Background: Alzheimer's disease (AD) is a debilitating disorder involving the loss of plasticity and cholinergic neurons in the cortex. Pharmaceutical treatments are limited in their efficacy, but brain stimulation is emerging as a treatment for diseases of cognition. More research is needed to determine the biochemical mechanisms and treatment efficacy of this technique.
Objective: We aimed to determine if forebrain repetitive transcranial magnetic stimulation can improve cortical BDNF gene expression and cholinergic signaling in the 3xTgAD mouse model of AD.
Methods: Both B6 wild type mice and 3xTgAD mice aged 12 months were given daily treatment sessions for 14 days or twice weekly for 6 weeks. Following treatment, brain tissue was extracted for immunological stains for plaque load, as well as biochemical analysis for BDNF gene expression and cholinergic signaling via acetylcholinesterase and choline acetyltransferase ELISA assays.
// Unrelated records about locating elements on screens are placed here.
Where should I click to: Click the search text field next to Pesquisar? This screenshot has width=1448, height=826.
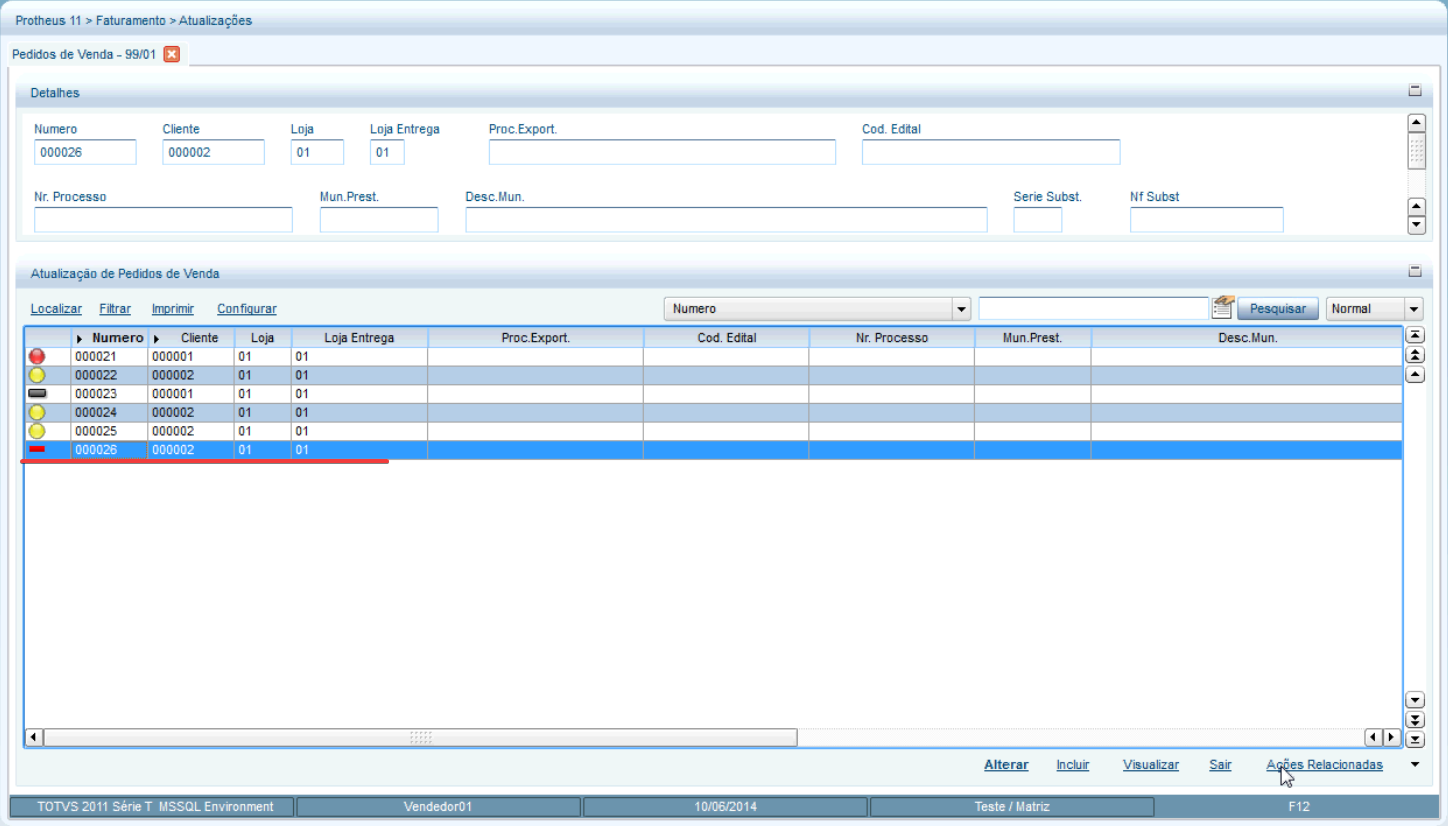click(1092, 309)
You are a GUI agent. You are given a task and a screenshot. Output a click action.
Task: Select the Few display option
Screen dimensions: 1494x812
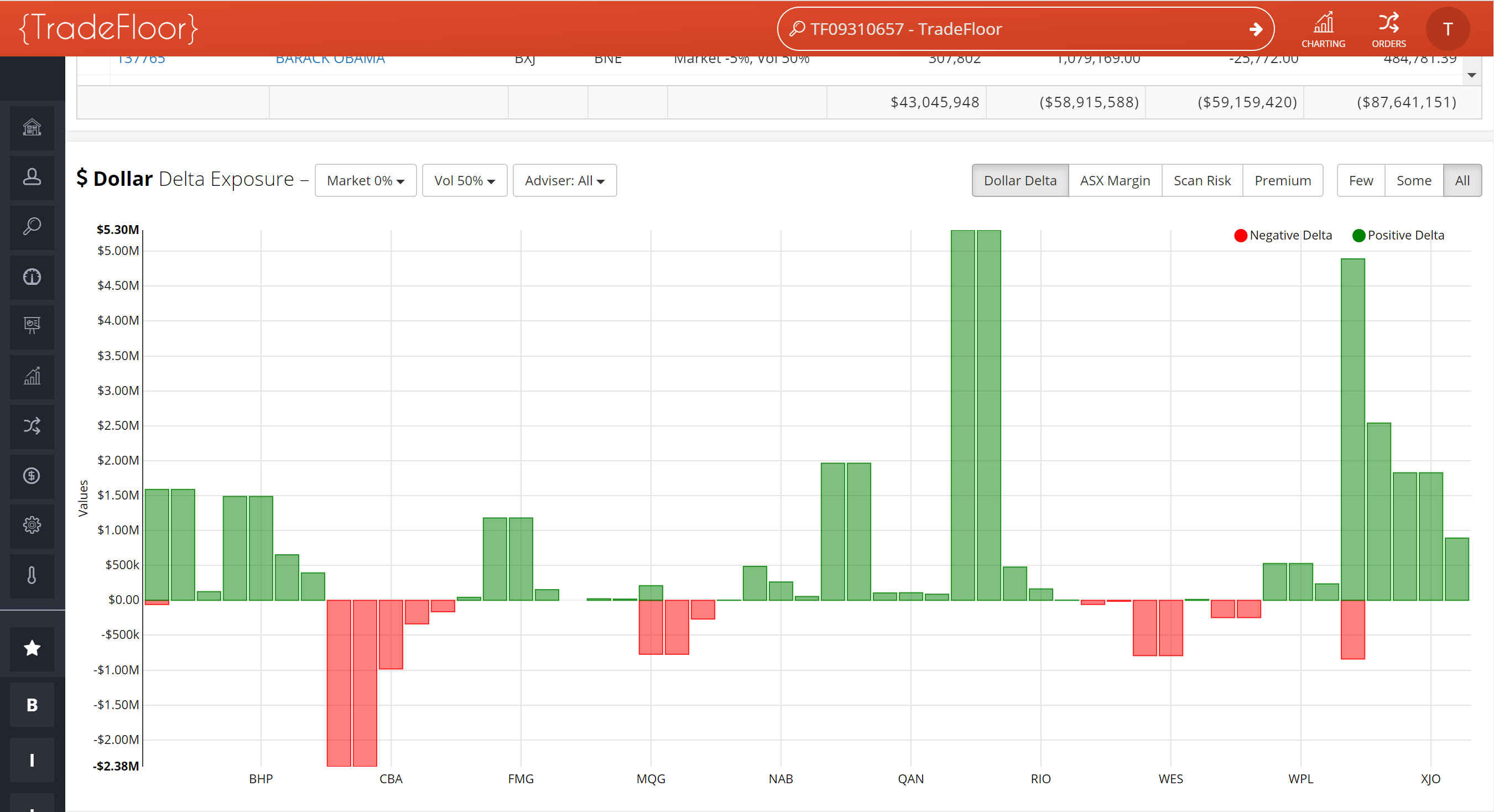point(1361,181)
Results: For the 3xTgAD mice, both 14 days and 6 weeks treatment regimens resulted in an increase in BDNF gene expression relative to sham treatment, with a larger increase in the 6-week group. Acetylcholinesterase activity also increased for both treatments in 3xTgAD mice. The B6 mice only had an increase in BDNF gene expression for the 6-week group.
Conclusion: Brain stimulation is a possible non-invasive and nonpharmaceutical treatment option for AD as it improves both plasticity markers and cholinergic signaling in an AD mouse model.
Keywords: Acetylcholinesterase; brain-derived neurotrophic factor; cortex; mouse; transcranial magnetic stimulation.